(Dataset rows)
** START **

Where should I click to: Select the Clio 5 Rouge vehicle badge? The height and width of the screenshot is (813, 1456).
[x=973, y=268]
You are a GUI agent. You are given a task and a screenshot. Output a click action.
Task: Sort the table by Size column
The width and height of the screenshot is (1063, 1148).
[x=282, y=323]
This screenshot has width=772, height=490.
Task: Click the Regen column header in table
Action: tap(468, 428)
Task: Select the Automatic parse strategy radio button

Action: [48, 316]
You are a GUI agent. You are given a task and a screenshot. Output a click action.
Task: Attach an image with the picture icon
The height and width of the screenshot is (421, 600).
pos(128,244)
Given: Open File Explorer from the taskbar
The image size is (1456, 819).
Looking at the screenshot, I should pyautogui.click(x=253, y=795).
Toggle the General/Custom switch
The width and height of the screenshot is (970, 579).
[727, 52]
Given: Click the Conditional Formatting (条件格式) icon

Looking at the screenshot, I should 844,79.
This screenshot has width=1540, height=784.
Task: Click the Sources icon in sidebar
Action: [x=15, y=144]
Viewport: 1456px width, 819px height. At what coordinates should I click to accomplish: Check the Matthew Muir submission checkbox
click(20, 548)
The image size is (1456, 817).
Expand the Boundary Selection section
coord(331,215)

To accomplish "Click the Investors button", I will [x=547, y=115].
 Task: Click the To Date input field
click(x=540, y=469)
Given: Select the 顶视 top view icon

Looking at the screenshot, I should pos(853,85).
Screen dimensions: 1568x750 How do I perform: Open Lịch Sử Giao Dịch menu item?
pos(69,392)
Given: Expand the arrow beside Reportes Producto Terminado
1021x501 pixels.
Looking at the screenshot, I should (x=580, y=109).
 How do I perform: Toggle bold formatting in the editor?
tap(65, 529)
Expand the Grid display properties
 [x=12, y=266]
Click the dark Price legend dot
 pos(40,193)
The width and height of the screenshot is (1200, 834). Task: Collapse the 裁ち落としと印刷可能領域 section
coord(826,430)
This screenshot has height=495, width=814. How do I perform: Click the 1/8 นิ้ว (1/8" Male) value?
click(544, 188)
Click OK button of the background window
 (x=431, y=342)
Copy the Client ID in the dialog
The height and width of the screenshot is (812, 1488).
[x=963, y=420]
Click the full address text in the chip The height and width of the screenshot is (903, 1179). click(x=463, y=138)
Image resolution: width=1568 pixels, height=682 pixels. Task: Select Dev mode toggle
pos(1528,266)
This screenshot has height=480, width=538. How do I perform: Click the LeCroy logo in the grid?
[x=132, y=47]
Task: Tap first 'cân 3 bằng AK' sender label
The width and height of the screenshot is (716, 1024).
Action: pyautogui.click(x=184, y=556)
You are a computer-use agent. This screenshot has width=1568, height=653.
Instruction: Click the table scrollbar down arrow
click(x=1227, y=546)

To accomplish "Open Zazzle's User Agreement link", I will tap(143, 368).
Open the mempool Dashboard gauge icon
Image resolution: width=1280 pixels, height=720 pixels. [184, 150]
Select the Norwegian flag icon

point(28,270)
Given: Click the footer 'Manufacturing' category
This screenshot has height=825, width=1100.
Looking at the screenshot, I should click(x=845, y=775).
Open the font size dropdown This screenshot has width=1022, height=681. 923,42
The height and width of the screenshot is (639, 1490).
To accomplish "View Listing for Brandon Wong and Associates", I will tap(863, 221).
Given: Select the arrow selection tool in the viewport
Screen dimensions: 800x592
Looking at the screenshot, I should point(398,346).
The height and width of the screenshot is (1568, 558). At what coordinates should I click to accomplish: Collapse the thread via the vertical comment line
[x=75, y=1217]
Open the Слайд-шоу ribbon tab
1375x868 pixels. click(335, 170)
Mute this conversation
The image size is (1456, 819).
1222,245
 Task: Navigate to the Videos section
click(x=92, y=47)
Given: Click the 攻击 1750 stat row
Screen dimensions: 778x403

** END **

**Exercise details**
Output, unchanged, every line from the one containing "will tap(143, 368)." down to the end of the items, including both of those ends.

**Task output**
To accomplish "Open Zazzle's User Agreement link", I will tap(143, 368).
Open the mempool Dashboard gauge icon
Image resolution: width=1280 pixels, height=720 pixels. [184, 150]
Select the Norwegian flag icon

point(28,270)
Given: Click the footer 'Manufacturing' category
This screenshot has height=825, width=1100.
Looking at the screenshot, I should click(x=845, y=775).
Open the font size dropdown This screenshot has width=1022, height=681. 923,42
The height and width of the screenshot is (639, 1490).
To accomplish "View Listing for Brandon Wong and Associates", I will tap(863, 221).
Given: Select the arrow selection tool in the viewport
Screen dimensions: 800x592
Looking at the screenshot, I should point(398,346).
The height and width of the screenshot is (1568, 558). At what coordinates should I click to accomplish: Collapse the thread via the vertical comment line
[x=75, y=1217]
Open the Слайд-шоу ribbon tab
1375x868 pixels. click(335, 170)
Mute this conversation
The image size is (1456, 819).
1222,245
 Task: Navigate to the Videos section
click(x=92, y=47)
Given: Click the 攻击 1750 stat row
Screen dimensions: 778x403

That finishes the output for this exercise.